Dans son parcours britténien, sans doute était-il inévitable que Nicholas Phan en arrive un jour aux Illuminations, cycle majeur dans la carrière du compositeur britannique, après un disque consacré aux Sonnets de Michel-Ange et arrangements de mélodies populaires, et après un superbe récital incluant notamment The Heart of the Matter. Les Illuminations, donc, cette fois, toujours pour le label Avie. Et se posait la question du complément de programme, le cycle d’après Rimbaud ne durant guère plus de vingt-cinq minutes dans les versions les moins vives. En cherchant bien, peut-être aurait-on pu dénicher d’autres œuvres de Britten pour ténor, Peter Pears ayant été une inlassable source d’inspiration. Mais non, il a paru préférable d’associer à Rimbaud Verlaine, avec deux des plus beaux recueils de mélodies laissés par des compositeurs français sur ses poèmes. Donc, ce serait La Bonne Chanson et les Ariettes oubliées
Faut-il alors parler de fausse bonne idée ? D’abord, le monde sonore de Debussy et Fauré n’a guère à partager avec celui de Britten, force est de le reconnaître. Mais après tout, on a vu d’autres associations plus étranges. Non, le vrai problème, pour un auditeur francophone, c’est la langue qui fait le lien entre toutes ces œuvres, la langue française. Beaucoup de sons « a » trop ouverts, à la limite du nasillement, ce qui donne un côté un peu ridicule ; même problème pour nos « e », avec des fleurs qui deviennent des « flors ». Des colonnes surarticulées, ou dans lesquelles passent trop d’air, à l’anglo-saxonne, et même un X intempestif à la fin de « reflux ». Sans écorcher ni brutaliser notre langue, Nicholas Phan n’en manifeste pas moins une familiarité que l’on pourra juger insuffisante pour imposer cet enregistrement dans la discographie.

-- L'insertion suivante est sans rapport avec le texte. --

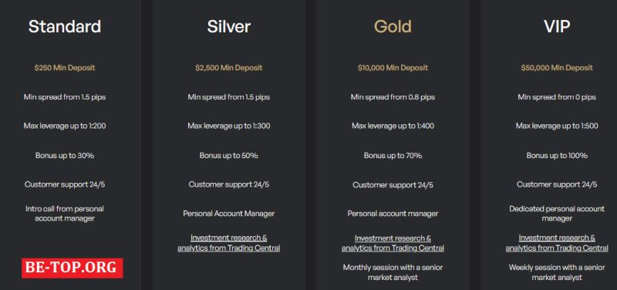Click the $2,500 Min Deposit text
Viewport: 617px width, 290px height.
pyautogui.click(x=228, y=68)
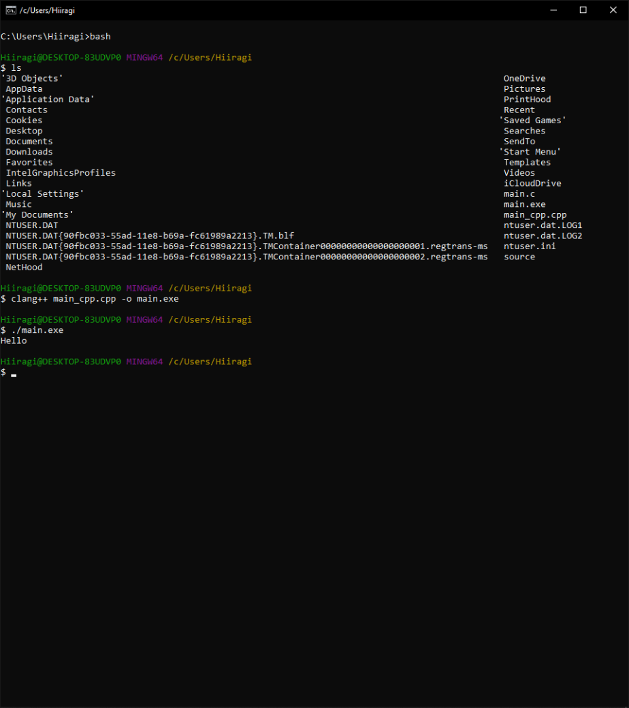Viewport: 629px width, 708px height.
Task: Click the OneDrive entry in the listing
Action: (524, 78)
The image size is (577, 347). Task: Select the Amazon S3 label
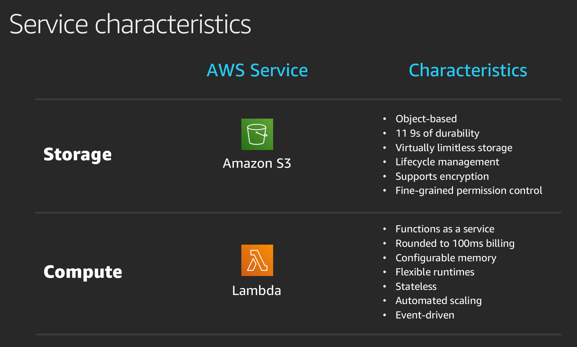(x=257, y=163)
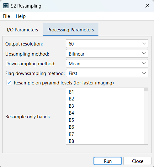Screen dimensions: 154x167
Task: Uncheck Resample on pyramid levels checkbox
Action: (x=9, y=83)
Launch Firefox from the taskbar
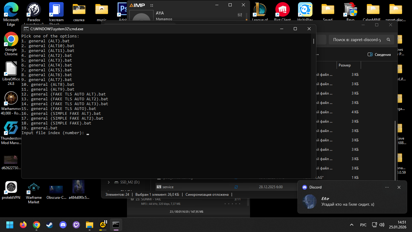Screen dimensions: 412x232 click(x=23, y=225)
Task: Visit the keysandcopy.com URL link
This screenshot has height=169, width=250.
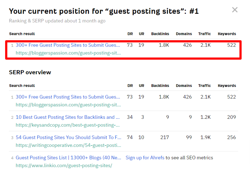Action: 68,125
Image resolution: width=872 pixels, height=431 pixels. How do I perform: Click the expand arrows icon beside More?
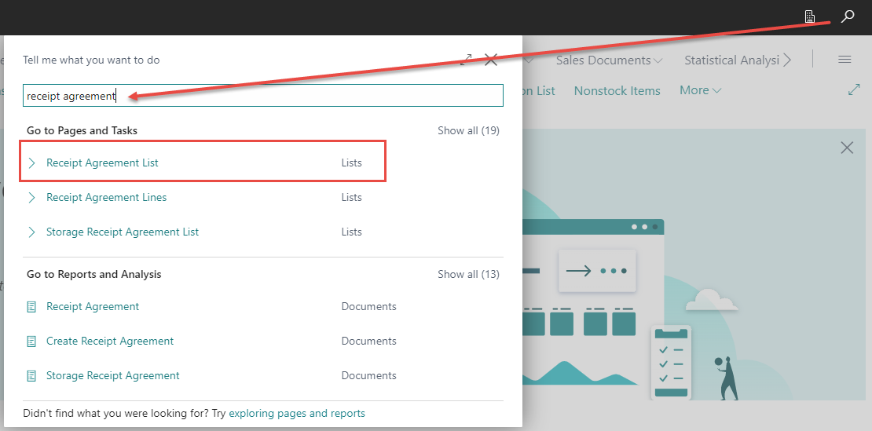(854, 90)
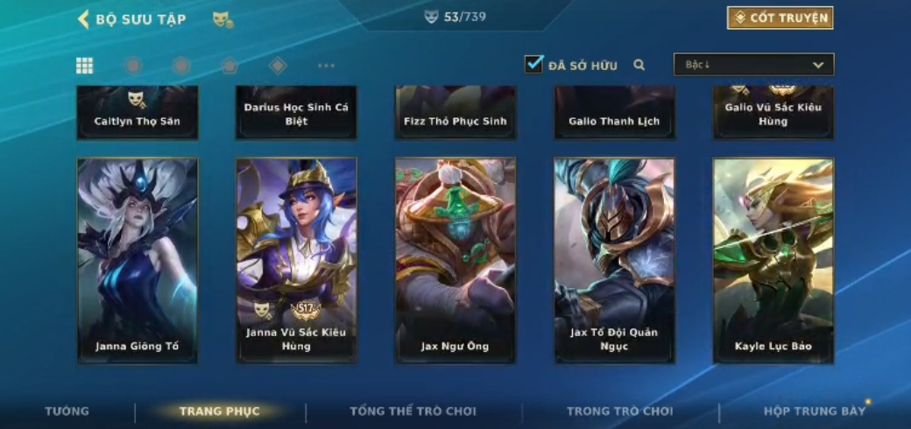Uncheck the Đã Sở Hữu checkbox
This screenshot has width=911, height=429.
534,65
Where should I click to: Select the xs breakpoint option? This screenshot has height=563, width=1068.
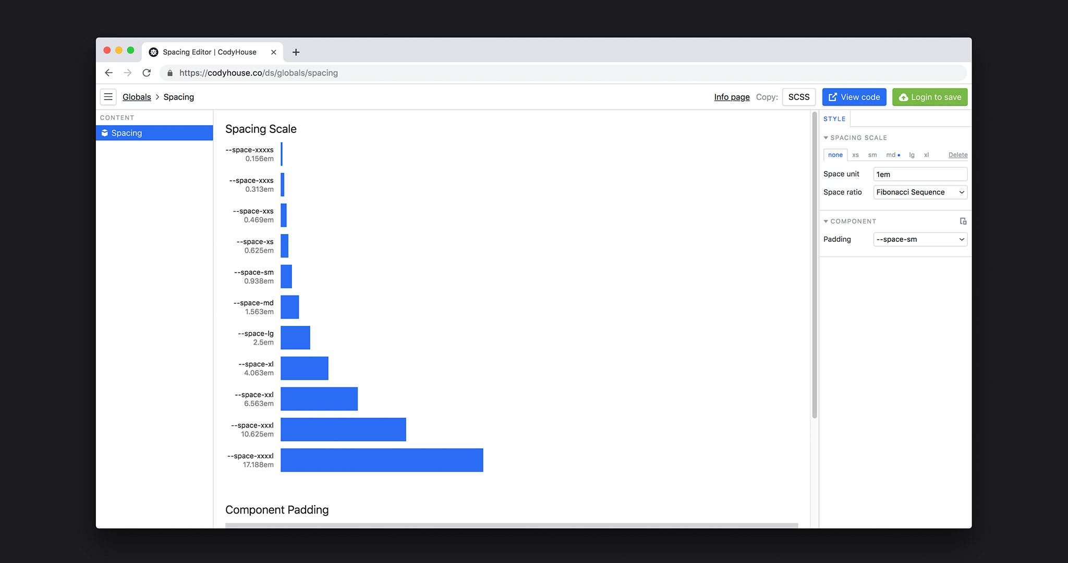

D’autant qu’il existe un certain déséquilibre entre la manière dont le ténor américain a su s’approprier la musique de Britten, qu’il connaît bien et dont il livre une version réellement personnelle et vécue de l’intérieur, et l’interprétation plus extérieure, plus convenue qu’il donne des deux cycles français. Si l’on fait abstraction des petits défauts de prononciation, c’est une belle appropriation des Illuminations que l’on trouve ici, tant dans les passages apaisés (« Antique » ou « Being Beauteous ») que dans les plages plus véhémentes, avec une impressionnante hargne à la fin de « Parade ». Et c’est là que l’écart se creuse encore entre les deux univers sonores réunis sur ce disque, car le type d’émission qui convient fort bien à Britten dérange un peu chez Debussy et Fauré, où l’aigu laisse entendre un peu trop de vibrato, avec quelques accents presque « opératiques » à la limite de la grandiloquence, ou des effets de falsetto un peu étonnants.
Pour La Bonne Chanson et Ariettes oubliées, chaque fois dans une version pour piano et quatuor à cordes, avec l’excellent Telegraph Quartet et celle qui est un peu la pianiste attitrée de Nicholas Phan, Myra Huang, au jeu fluide et délié. Pour le Britten, c’est l’ensemble The Knights qui recrée avec art l’alchimie britténienne.